The common symptoms of heart failure are well known but are frequently absent and variably specific for this condition. The symptoms generally reflect, but may be dissociated from, the hemodynamic derangements of elevated left-sided and right-sided pressures and impaired cardiac output or cardiac output reserve. Dyspnea, or perceived shortness of breath, is the most common symptom of patients with heart failure. In most patients, dyspnea is present only with activity or exertion. The underlying mechanisms are multifactorial. The most important is pulmonary congestion with increased interstitial or intra-alveolar fluid, which activates juxtacapillary J receptors, which stimulate a rapid and shallow pattern of breathing. Increased lung stiffness may enhance the work of breathing, leading to a perception of dyspnea.

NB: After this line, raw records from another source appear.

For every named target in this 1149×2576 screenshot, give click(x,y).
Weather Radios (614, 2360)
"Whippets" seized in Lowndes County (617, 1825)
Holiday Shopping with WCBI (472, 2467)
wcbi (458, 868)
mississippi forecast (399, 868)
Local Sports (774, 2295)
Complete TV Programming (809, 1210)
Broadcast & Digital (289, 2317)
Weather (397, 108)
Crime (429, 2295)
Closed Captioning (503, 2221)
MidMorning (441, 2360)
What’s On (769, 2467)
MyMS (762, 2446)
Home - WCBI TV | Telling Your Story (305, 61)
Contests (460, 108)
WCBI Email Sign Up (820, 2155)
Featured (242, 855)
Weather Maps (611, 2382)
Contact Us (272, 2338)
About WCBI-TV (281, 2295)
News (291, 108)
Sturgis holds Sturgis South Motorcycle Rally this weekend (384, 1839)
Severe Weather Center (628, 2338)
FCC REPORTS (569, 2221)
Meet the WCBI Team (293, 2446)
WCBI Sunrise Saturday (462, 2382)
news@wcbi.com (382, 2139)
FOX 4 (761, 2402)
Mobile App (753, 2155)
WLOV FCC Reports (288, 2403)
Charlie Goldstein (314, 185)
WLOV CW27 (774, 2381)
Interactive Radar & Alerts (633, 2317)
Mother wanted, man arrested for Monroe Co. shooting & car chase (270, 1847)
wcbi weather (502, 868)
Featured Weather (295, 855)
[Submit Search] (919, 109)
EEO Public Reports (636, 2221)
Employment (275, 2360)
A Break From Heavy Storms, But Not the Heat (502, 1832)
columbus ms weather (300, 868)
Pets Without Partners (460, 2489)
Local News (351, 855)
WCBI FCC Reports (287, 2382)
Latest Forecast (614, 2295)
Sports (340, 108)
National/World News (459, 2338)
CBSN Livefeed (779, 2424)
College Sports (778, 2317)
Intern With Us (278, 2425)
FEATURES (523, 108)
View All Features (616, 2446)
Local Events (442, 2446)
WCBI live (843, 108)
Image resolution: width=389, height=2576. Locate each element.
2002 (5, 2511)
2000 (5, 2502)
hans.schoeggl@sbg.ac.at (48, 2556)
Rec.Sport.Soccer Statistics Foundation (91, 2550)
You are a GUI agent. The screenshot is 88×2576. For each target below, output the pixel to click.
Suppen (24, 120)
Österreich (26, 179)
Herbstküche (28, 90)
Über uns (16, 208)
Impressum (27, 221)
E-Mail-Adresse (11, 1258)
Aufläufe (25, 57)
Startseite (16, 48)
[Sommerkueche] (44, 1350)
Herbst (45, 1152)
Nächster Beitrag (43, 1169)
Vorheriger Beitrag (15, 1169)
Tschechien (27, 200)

[...] Heart failure is associated with additional abnormalities of skeletal muscle itself, including biochemical changes and alterations in fiber types, which increase muscle fatigue and impair muscle function. Finally, heart failure may affect adversely respiratory muscle function and ventilatory control. FATIGUE Fatigue is a common, if nonspecific, complaint of patients with heart failure. Perhaps the most common origin of this complaint is muscle fatigue. Fatigue also may be a nonspecific response to the systemic manifestations of heart failure, such as chronic increases in catecholamines and circulating levels of cytokines, sleep disorders, and anxiety. [...]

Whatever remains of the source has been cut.